Comment by kelseyfrog

3 days ago

Parents won't parent without a change in incentives.

That's why giving children access to social media must be punished to the same degree as giving children heroin. If it's a parent's responsibility, it must be made a parent's liability. Anything without the full threat of the government's monopoly on violence is just a pretty slogan. We should see access to social media as the neglect that it is.

Age restriction puts the burden and punishment on citizens.

Your proposal to punish parents does the same.

How about a solution that puts burden on corporations for once?

  • That's great messaging, but what exactly are you materially proposing that's different?

    If you make corporations liable for minors using their product, they're just going to require identity verification to use their product, and we're back to effectively the same proposal, right? Unless I've misunderstood you.

    • And that's fine. I'm pretty sure my nephew's high school friends will all quit Facebook for once and move to a decentralized platform or even install their own servers. The teenagers can go pretty far and learn advanced stuff if they want to. I bet their minecraft home is more complex.

      And I already know their opinion on the age restrictions.

    • I am specifically not proposing any material solution.

      It seems like it’s been easy for every corporate-backed actor to come up with solutions that burden everyday citizens.

      Now we’re yet again burdened to solve a problem corporations created.

  • Because corporations don't have children?

    Incentivizing parents to parent aligns the obligation, agency, and responsibility. People who don't want that level of responsibility can not have children.

    • I don't know, if the biggest companies in the world were setting up outside schools and in cul-de-sacs and aggressively selling colorful heroin with cartoon mascots my first reaction wouldn't be to blame parents for failing to prevent the childhood heroin addiction epidemic and call for arresting them.

      I think it would be more fair and useful to focus enforcement on the parties with power making intentional decisions to make the world a worse place. I guess that makes me anti-agency and anti-responsibility though.

    • Certainly a lot of people do need to approach parenting better.

      However, I simultaneously think that a lot of “personal responsibility” culture is very convenient ideology for corporations.

      Nothing is ever their fault. Everything is a failing of personal obligation, agency, and responsibility.

      A whole bunch of things that make good parenting so difficult are directly the fault of corporations.

      There is zero mandatory paid parental leave in the United States. I wonder how much corporate money goes into maintaining that status quo?

      1 reply →

    • Because there are bad parents, all people must give up all anonymity?

      You are asking for society to bear the burdens of the people you want to change. That is bad policy.

      1 reply →

  • Bingo. And now GP should go look who is behind age verification and ponder why they'd be pushing for this if it didn't benefit them.

This is very "war on drugs" coded, but to extend the metaphor a bit:

Meta here is the heroin cartel. They're a publicly traded company, have offices all over the country, and have mountains of evidence sitting in moderately well secured cabinets. Why should the government go after users when it could more easily go after the producers?

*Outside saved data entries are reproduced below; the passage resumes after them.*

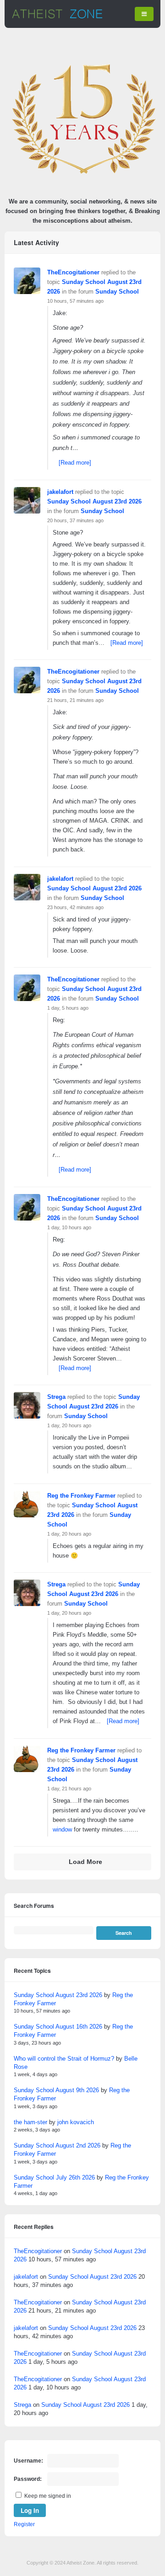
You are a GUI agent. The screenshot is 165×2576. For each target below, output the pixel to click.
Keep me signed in (47, 2496)
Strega (56, 1396)
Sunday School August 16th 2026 (58, 2026)
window (62, 1829)
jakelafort (60, 491)
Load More (85, 1861)
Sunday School (117, 291)
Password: (28, 2479)
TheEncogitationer (73, 272)
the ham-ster (30, 2122)
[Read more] (75, 462)
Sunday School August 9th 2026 (56, 2090)
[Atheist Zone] (57, 17)
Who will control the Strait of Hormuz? (64, 2058)
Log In (30, 2510)
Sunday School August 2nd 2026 (57, 2145)
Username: (28, 2461)
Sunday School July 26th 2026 (54, 2177)
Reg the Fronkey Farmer (81, 1495)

Comparing Social Media to Heroin seems quite hyperbolic to me as someone who has had people in my life die of opioid addiction.

Social Media isn't even as bad as Tobacco I'd say let alone Heroin.

Since the beginning of the computer age kids have found ways around parental controls. I'm very skeptical that it's a good idea to punish parents for that, especially since the kids are likely more tech-savvy than the parents.

And, in many cases, "parent" singular. Putting a single mom in court, in jail, because she works 2-3 jobs and her kids are more knowledgeable than she is about computers? C'mon.

  • You're not putting her in jail for having kids smarter than she is. You're telling her that if she can't parent, then she can't have kids. Having kids is a responsibility, not a reward, and that responsibility is more than just having money to pay for their food. If you can't afford to take care of your kids, then you can't afford to have them.

    This applies to more than just tech and money: being unable to give your kids attention because you need 3 jobs to pay for them is just as bad for the kids as being unable to give them attention because you're busy gambling or a drug addict (it does makes a difference to whether you're a disgusting person, though).

  • If this was true, then the "parents should parent" camp doesn't have a valid argument. Practically speaking, if parenting to this level of involvement is not possible, then why do they keep pushing for it as a solution?